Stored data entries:
============================================================

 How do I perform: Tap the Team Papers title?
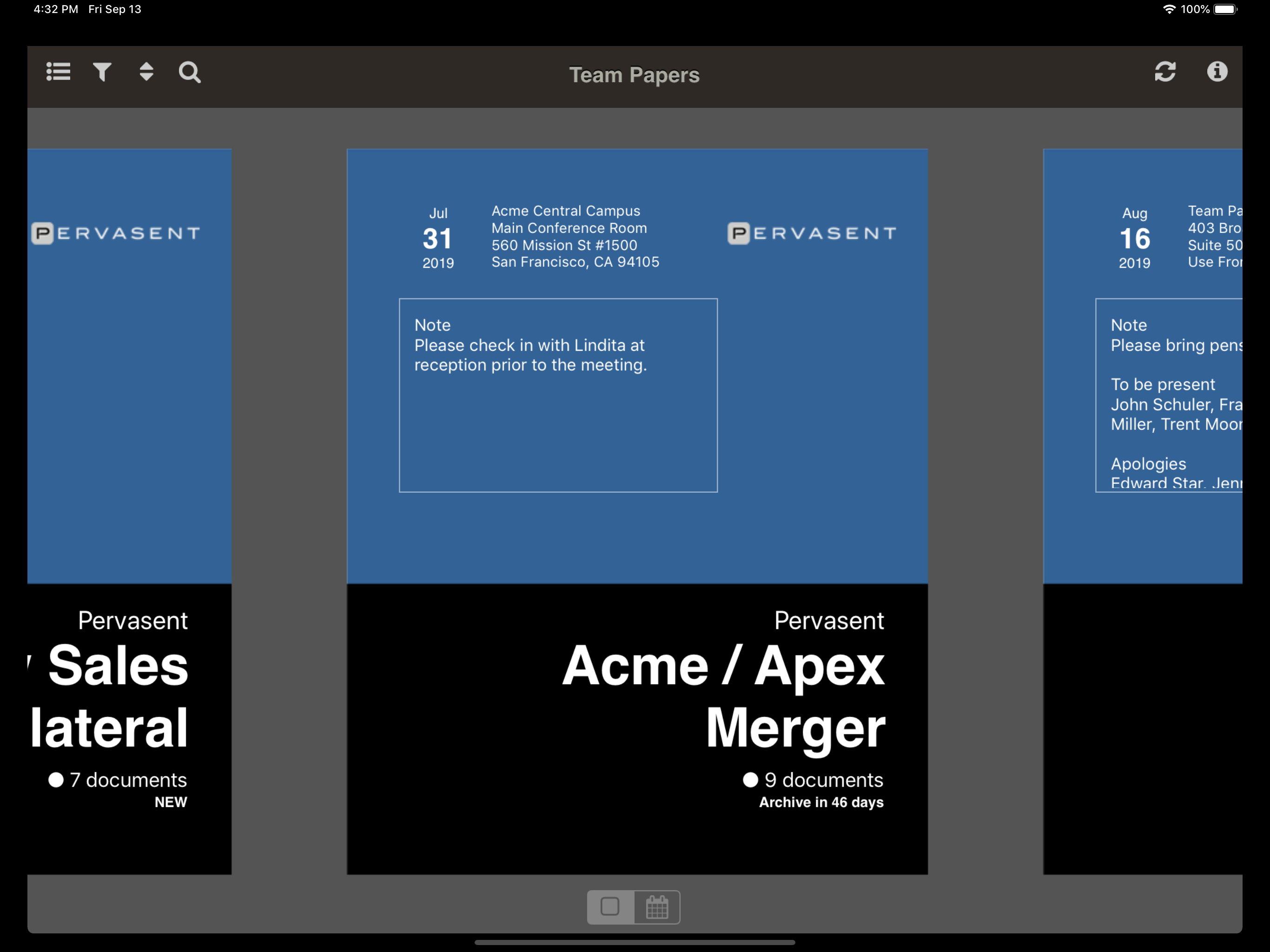(x=635, y=75)
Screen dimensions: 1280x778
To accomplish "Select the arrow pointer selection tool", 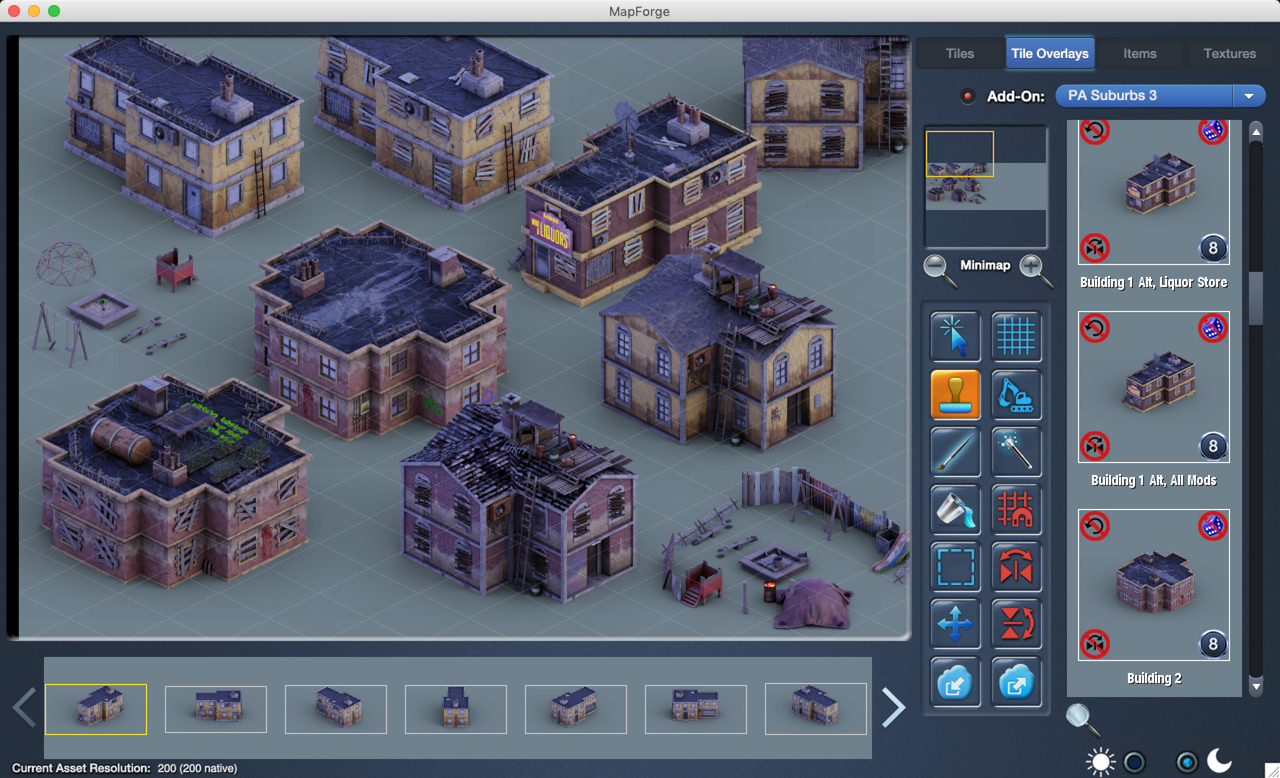I will tap(955, 336).
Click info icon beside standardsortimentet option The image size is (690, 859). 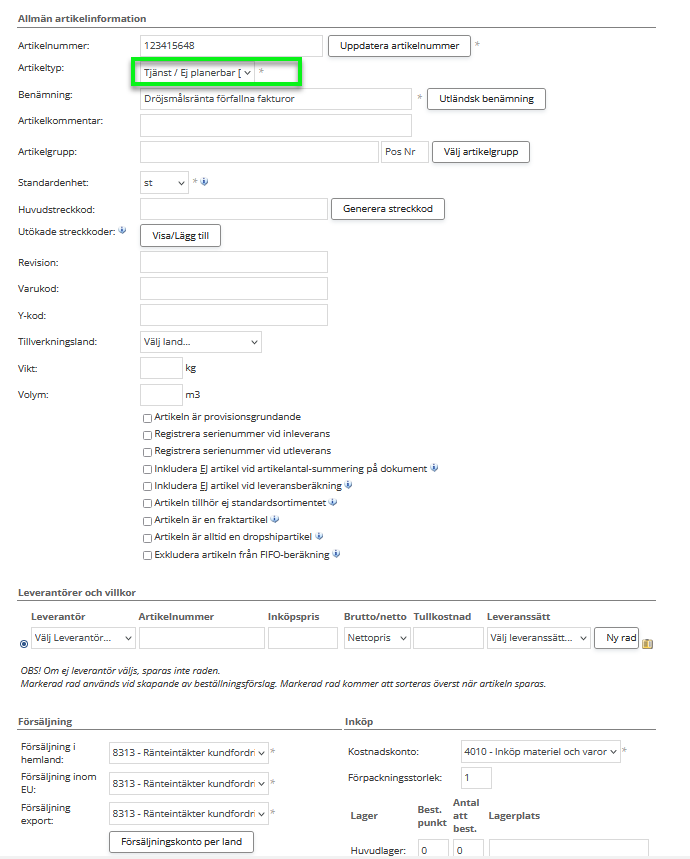pyautogui.click(x=333, y=502)
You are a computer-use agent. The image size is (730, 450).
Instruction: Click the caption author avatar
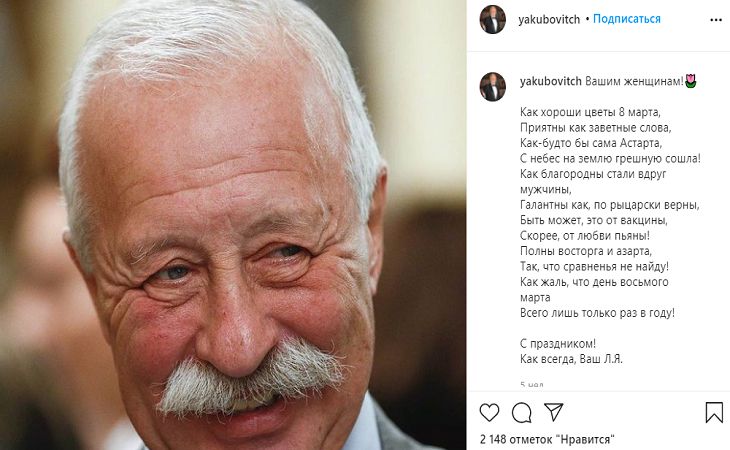pyautogui.click(x=493, y=87)
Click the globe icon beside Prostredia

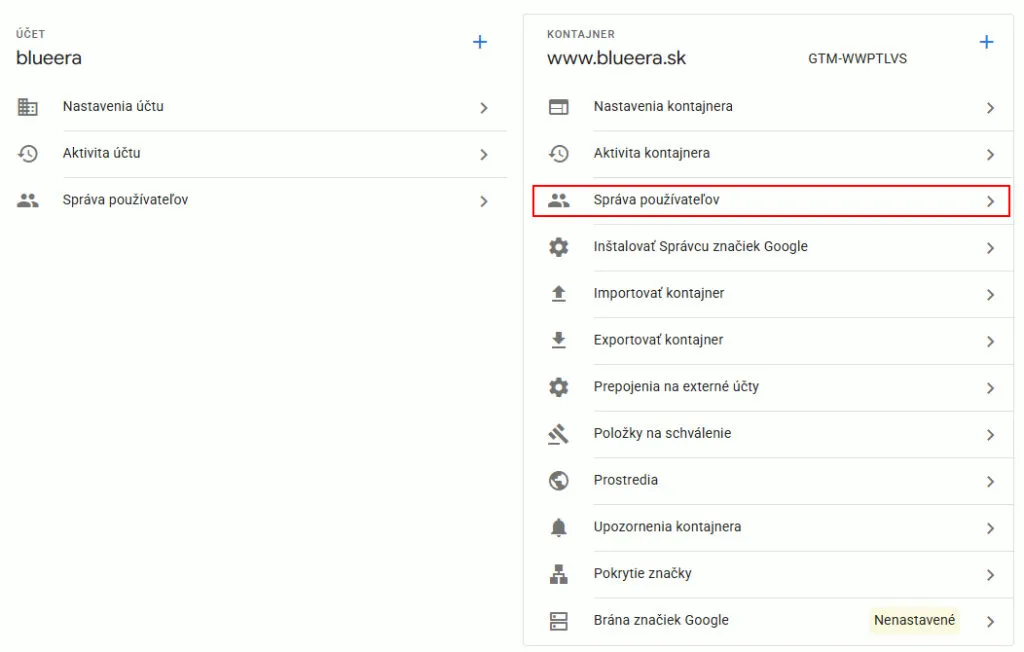pos(559,481)
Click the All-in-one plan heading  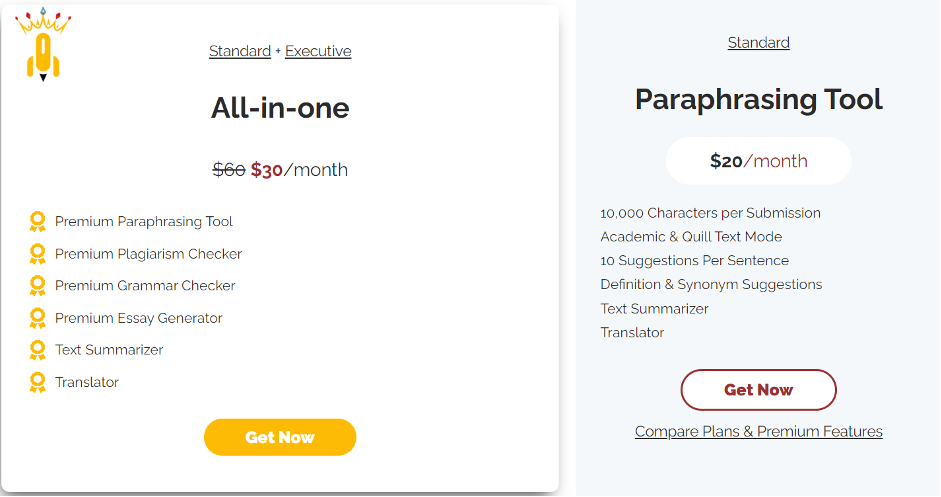click(280, 108)
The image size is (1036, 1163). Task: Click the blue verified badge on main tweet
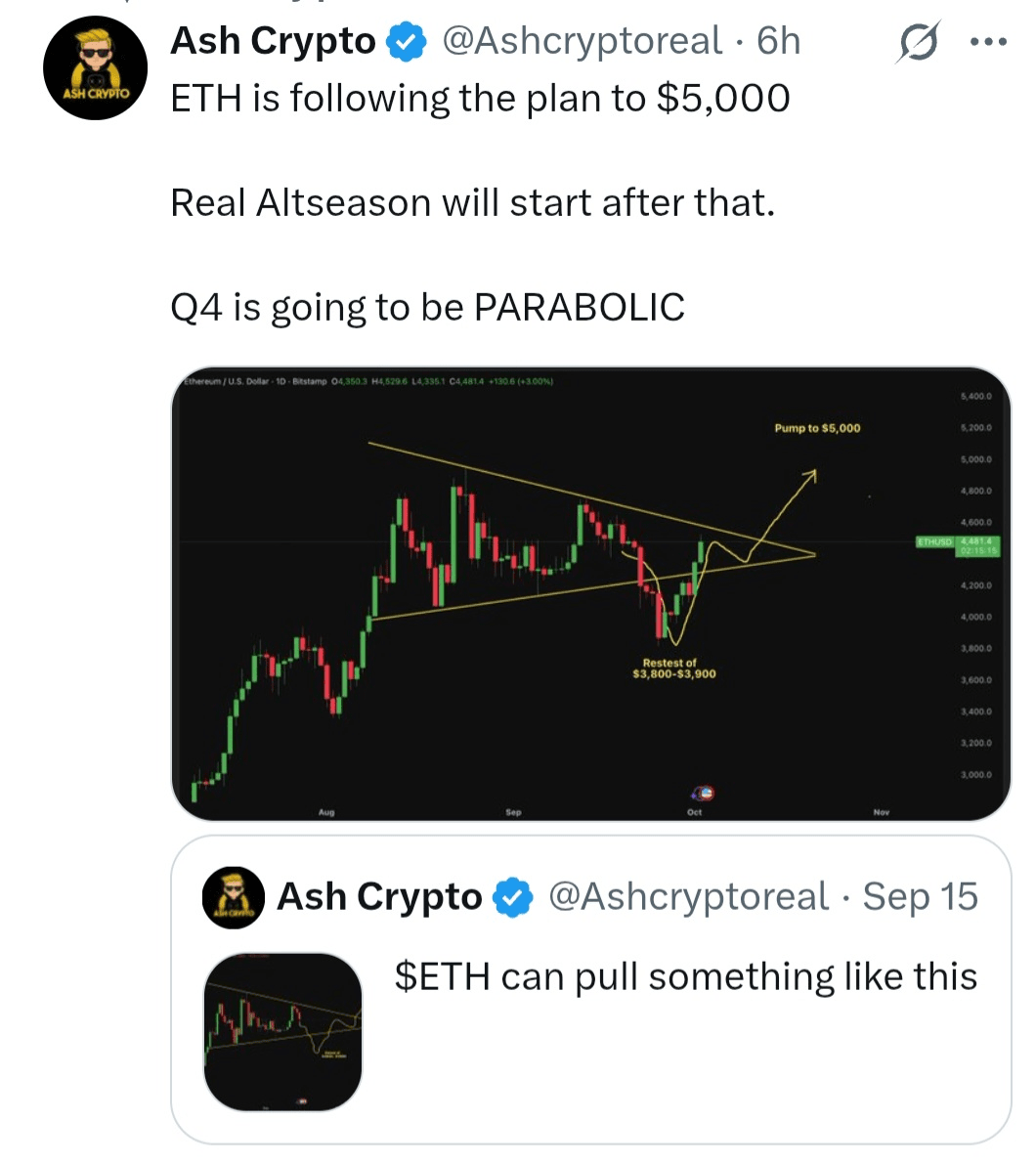408,41
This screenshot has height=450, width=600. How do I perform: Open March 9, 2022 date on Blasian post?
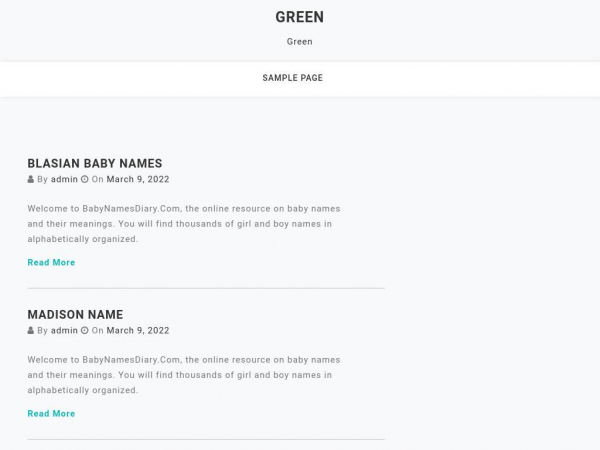(138, 180)
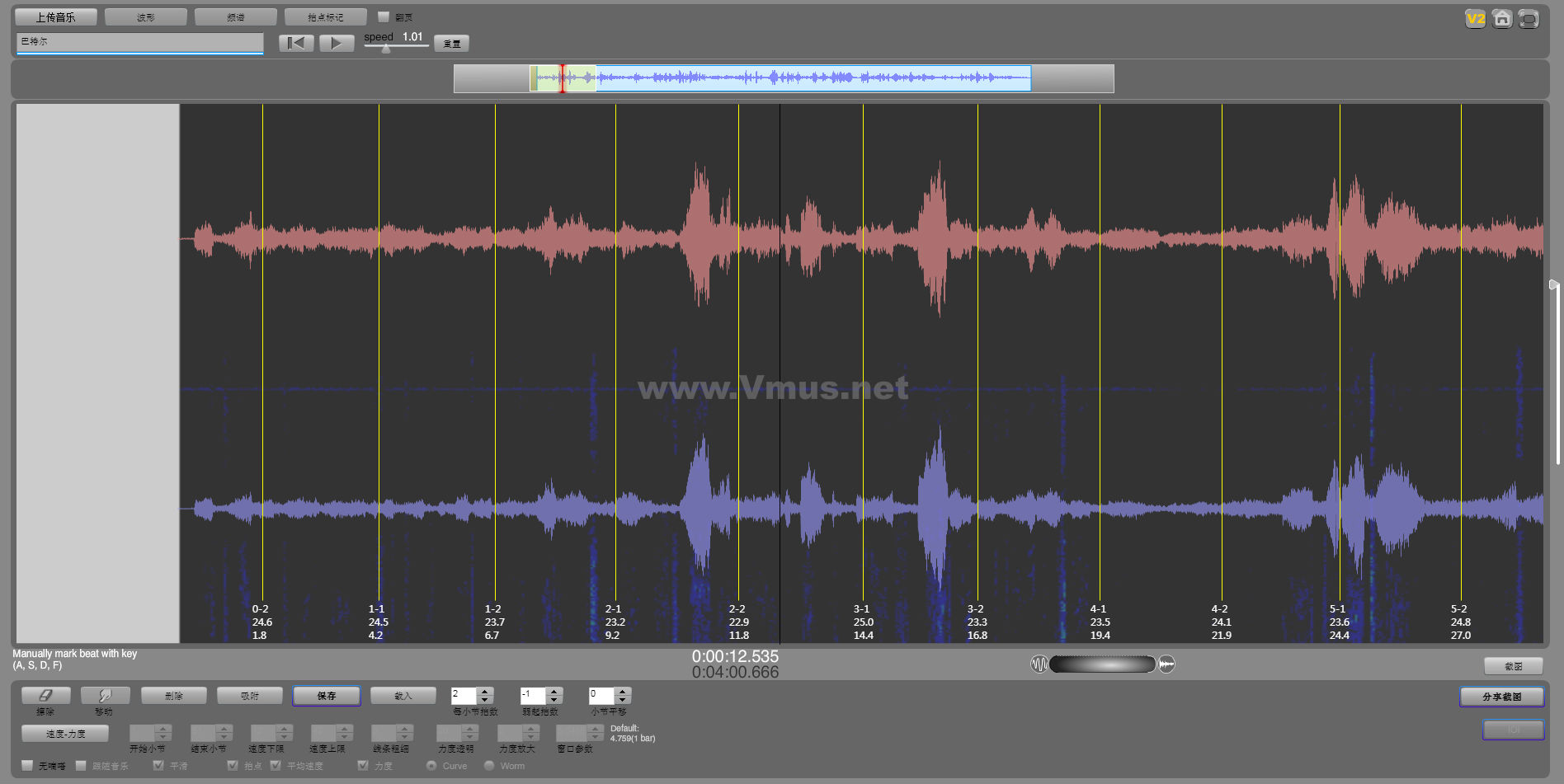Click zoom-out waveform icon left of zoom bar
The width and height of the screenshot is (1564, 784).
point(1039,664)
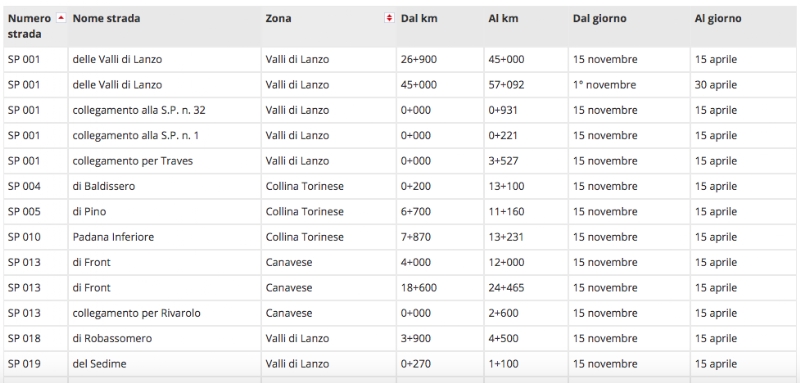Select di Robassomero road name cell
Screen dimensions: 800x383
pyautogui.click(x=164, y=339)
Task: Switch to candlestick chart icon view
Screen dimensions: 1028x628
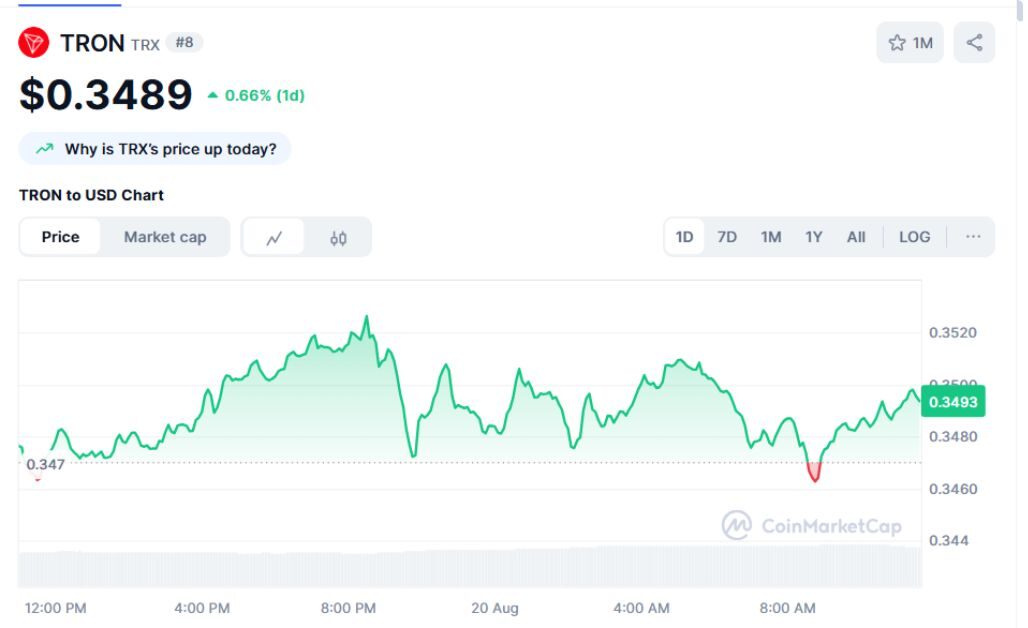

============================================================

* [Exercise objective]:
All lines from the one containing "Task: Switch to candlestick chart icon view" to the last line of the records above, and no others, should be returned unchanged, without pictures.

* [Solution below]:
Task: Switch to candlestick chart icon view
Screen dimensions: 1028x628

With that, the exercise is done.